I think that titles are my favorite part about writing something. Whether it's a poem on a napkin or my next play I'm working on... I title everything. I love titles. Giving something a name makes it permanent, and that scribble on my napkin has a purpose. (I got that from JK Rowling. She's not bad at her job...)

To Feel Strong comes from one of my favorite quotes. I'm a quote girl. I love em. I'm always searching for the next quote that will make this crazy life we're living in make a little bit of sense. And the quote that brings me back down to earth is from the book Into The Wild by Jon Krakauer.

The sea's only gifts are harsh blows, and occasionally the chance to feel strong. Now I don't know much about the sea, but I do know that that's the way it is here. And I also know how important it is in life not necessarily to be strong but to feel strong. To measure yourself at least once. To find yourself at least once in the most ancient of human conditions. Facing the blind death stone alone, with nothing to help you but your hands and your own head.

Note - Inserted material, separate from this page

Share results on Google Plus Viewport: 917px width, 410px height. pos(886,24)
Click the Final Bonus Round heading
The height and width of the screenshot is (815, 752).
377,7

Oh, man. Right? You feel it? Feels goooood, huh? You gonna go climb that mountain? You betcha. I've struggled in the past few years with being tremendously hard of myself for the littlest things. I eat three pop tarts instead of one. I color outside the lines. I swear too much. While these things could be easily changed with some concentration, I find that because I'm so hard on myself... I give up. I don't think I'm strong enough to change. And that's just not true. I am strong enough. But more so-- I need to feel strong enough. 

It's part of the reason I want to start this blog. I want to document the days where I feel on top of the world, and the days where I barely move. Because even though those days are drastically different... I have the same amount of strength...It's just about when I feel it.